«O Douro é vinho. Vinho e vinha. Pode ser rio, pode ser terra. Região ou vila. Mas é, sobretudo, vinho. A monocultura é assim, impregna tudo, os montes, as casas e os homens. Como em qualquer outra região do país, os Durienses participaram em toda a história de Portugal. Influenciaram‑na e por ela foram condicionados. Têm as suas glórias e as suas misérias. Ajudaram a consolidar a nacionalidade e deram o seu contributo para as explorações marítimas. Estiveram presentes nas lutas dinásticas, perseguiram espanhóis, foram valentes no combate aos exércitos franceses de ocupação. Envolveram‑se nas guerras liberais e em quase todas as revoluções dos séculos XIX e XX.

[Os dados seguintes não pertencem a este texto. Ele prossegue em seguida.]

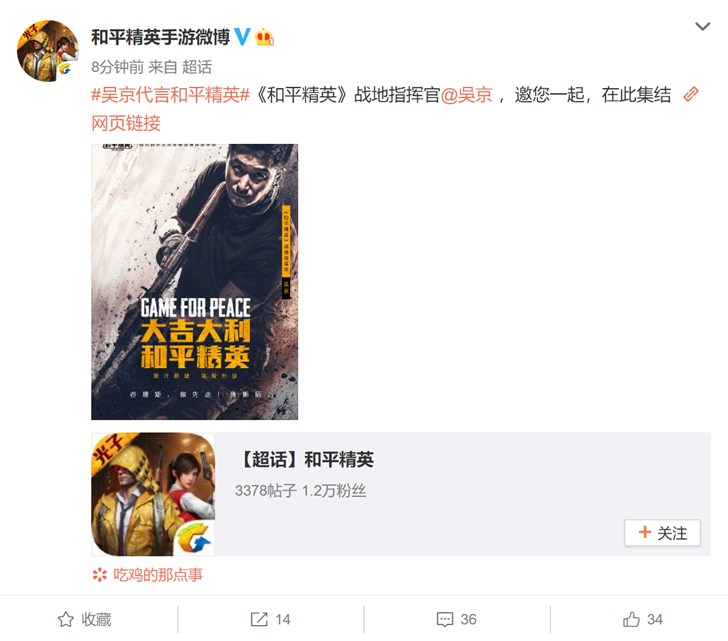This screenshot has width=728, height=641.
Task: Click the link chain icon beside 网页链接
Action: click(691, 94)
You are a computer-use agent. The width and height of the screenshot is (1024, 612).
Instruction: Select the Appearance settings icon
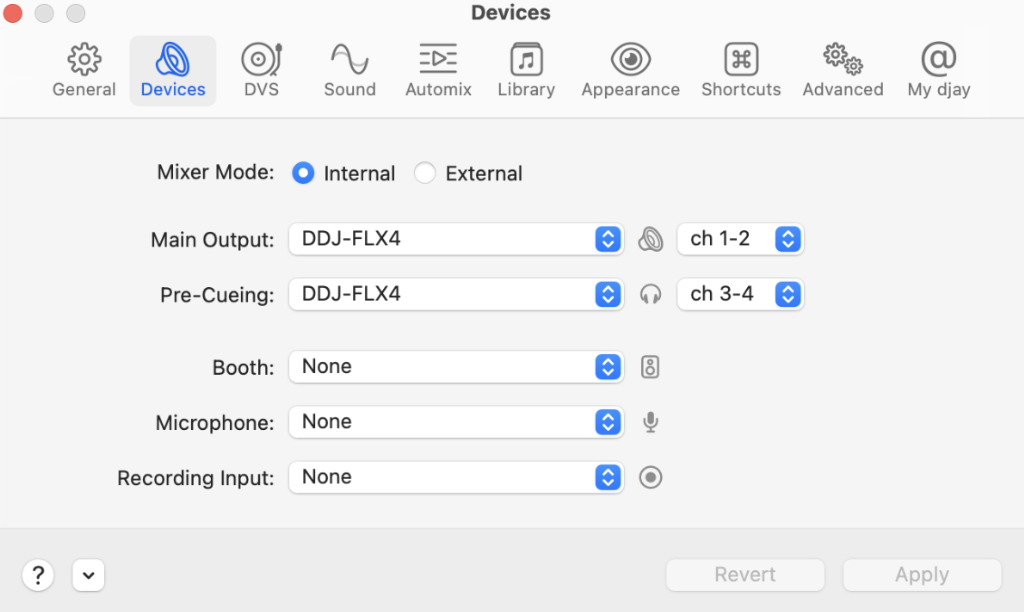point(630,70)
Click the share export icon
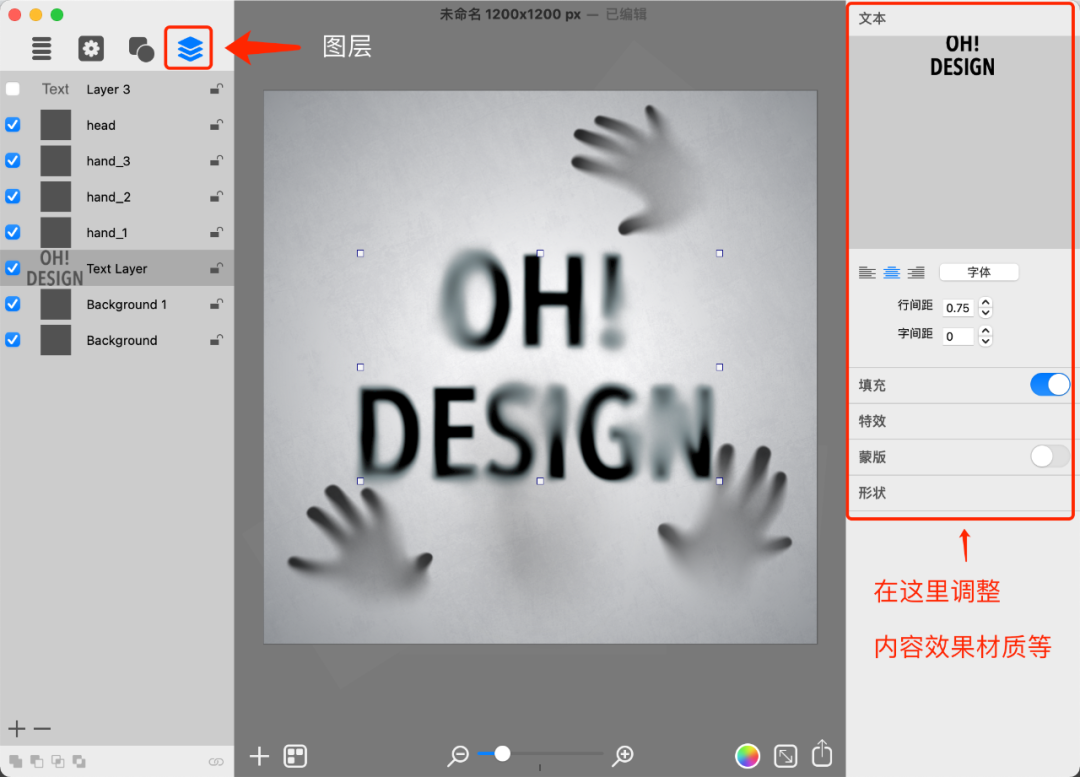Viewport: 1080px width, 777px height. click(x=822, y=754)
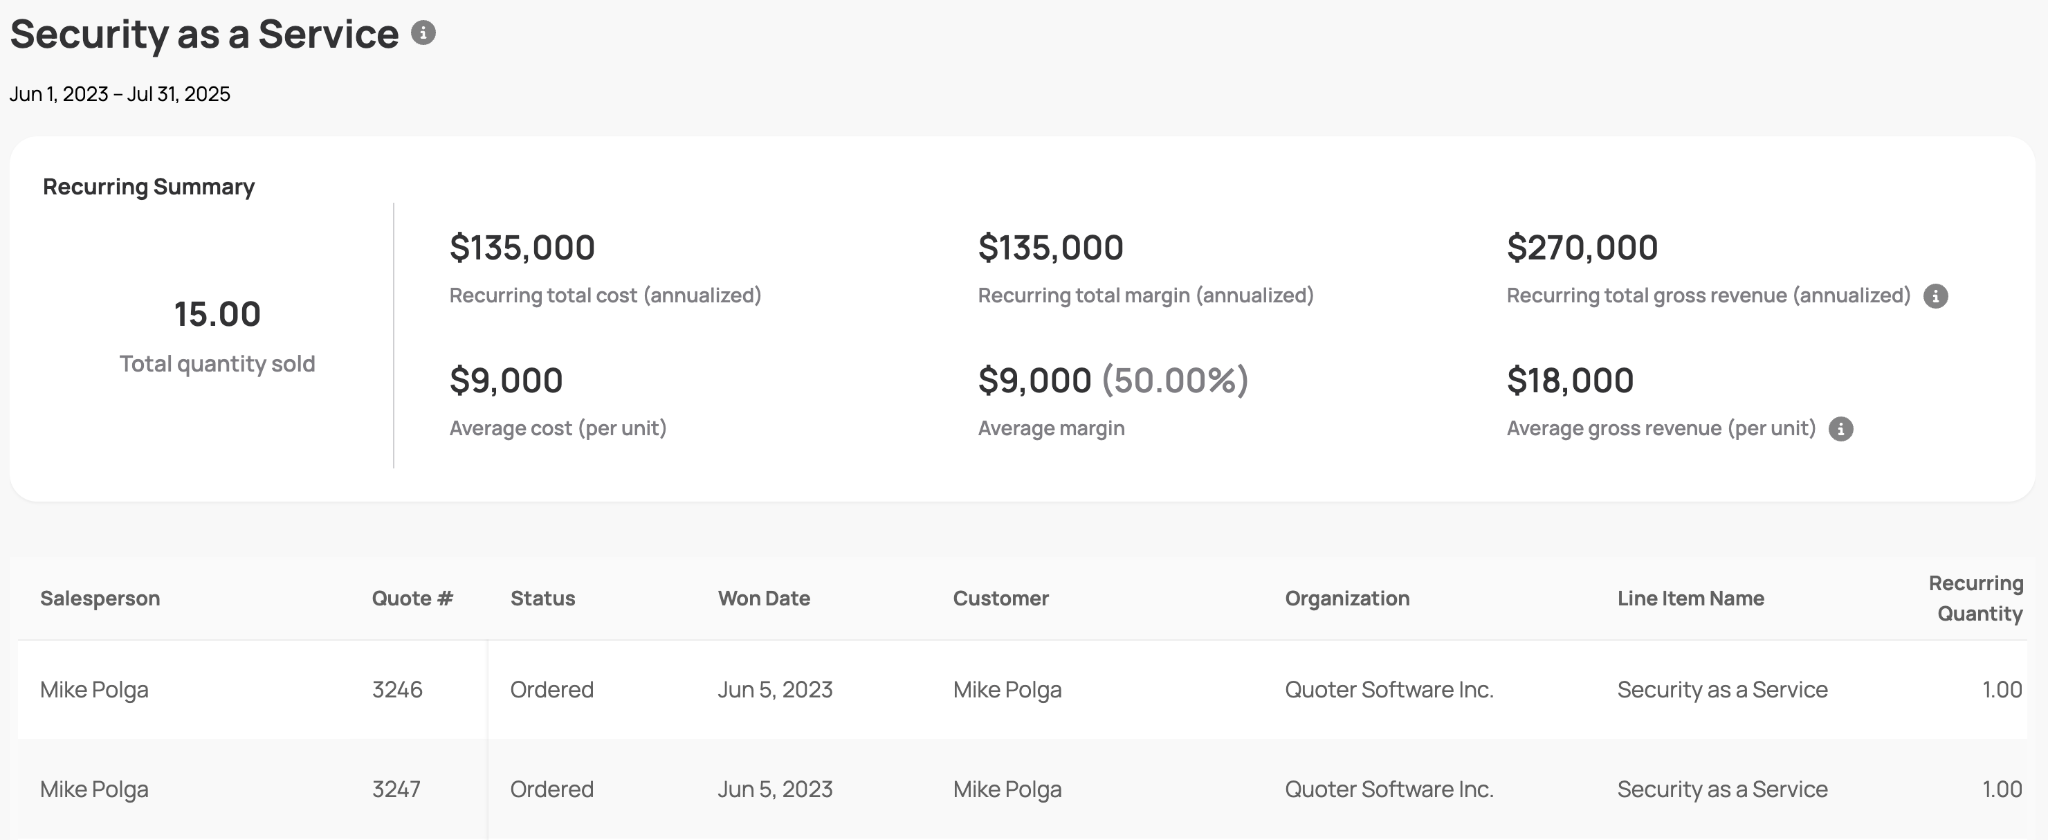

Ainda há pouco tempo, no meio das dificuldades da fundação do Estado democrático, foi da Régua e dos vales do Douro que vieram gritos rebeldes em defesa das liberdades. A história dos Durienses vale a dos seus conterrâneos de qualquer região. Mas, se um Duriense fala da sua terra, o vinho será imediatamente o tema. Chamem‑lhe fino ou licoroso, generoso ou de feitoria, de embarque ou de carregação, ou simplesmente, como em todo o mundo, vinho do Porto: será esse o seu bilhete de identidade.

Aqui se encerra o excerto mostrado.